*** Begin section ***

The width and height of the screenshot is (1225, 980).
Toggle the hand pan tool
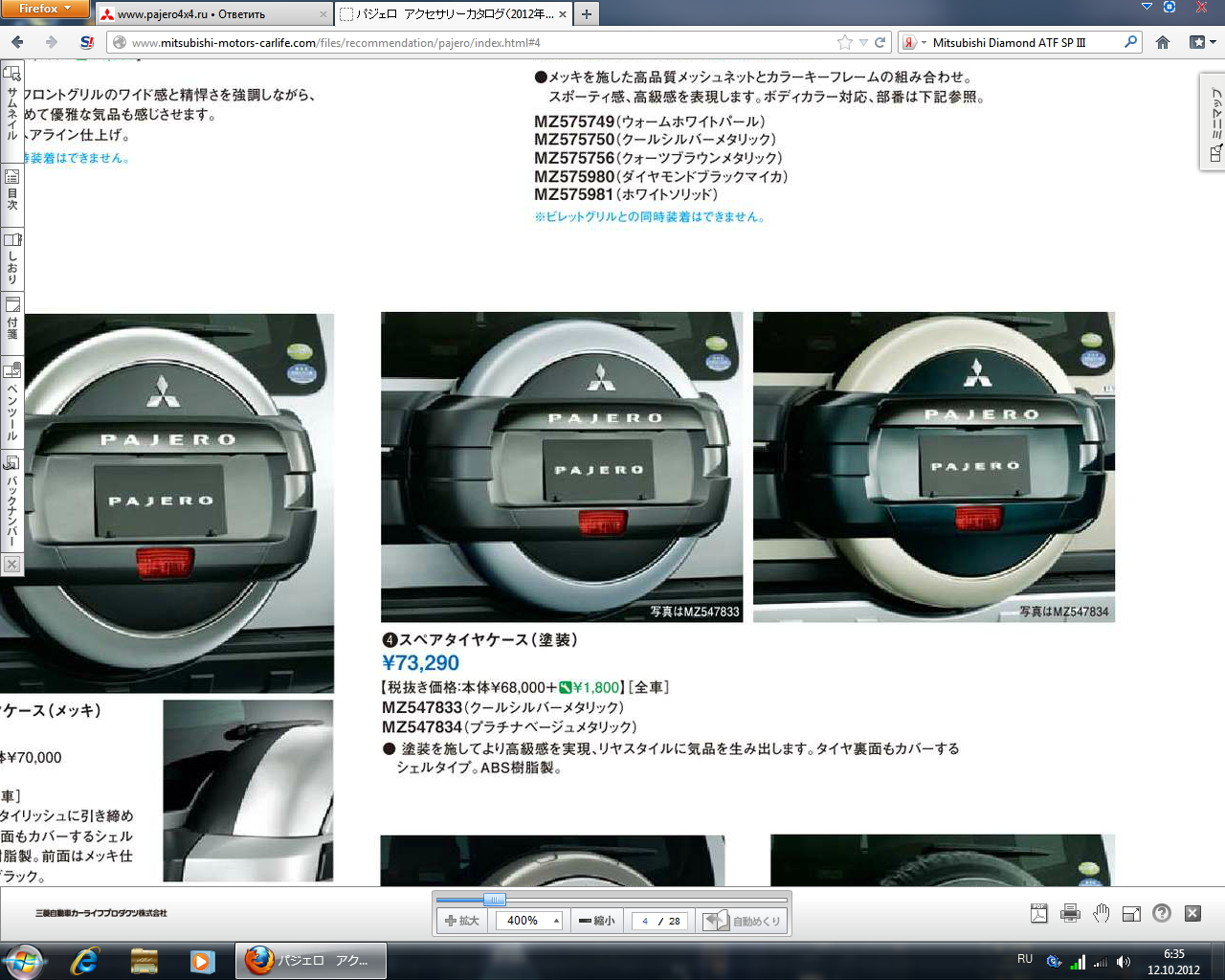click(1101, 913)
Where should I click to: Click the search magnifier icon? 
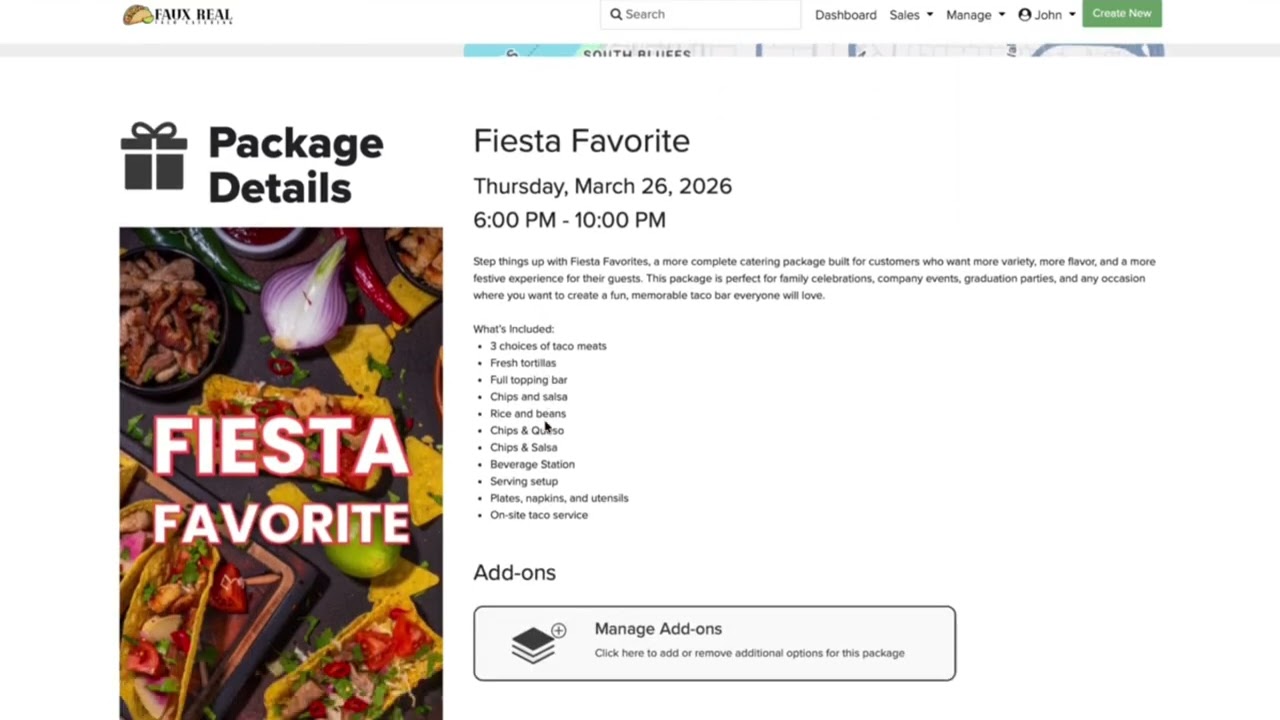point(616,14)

*** End section ***

ASSIGNED TASK
Exactly the lines from the one with "Toggle the hand pan tool" to the last line of the listing are wanted, both ends included and pictures excluded.

TASK SOLUTION
Toggle the hand pan tool
click(1101, 913)
Where should I click to: Click the search magnifier icon? 
point(616,14)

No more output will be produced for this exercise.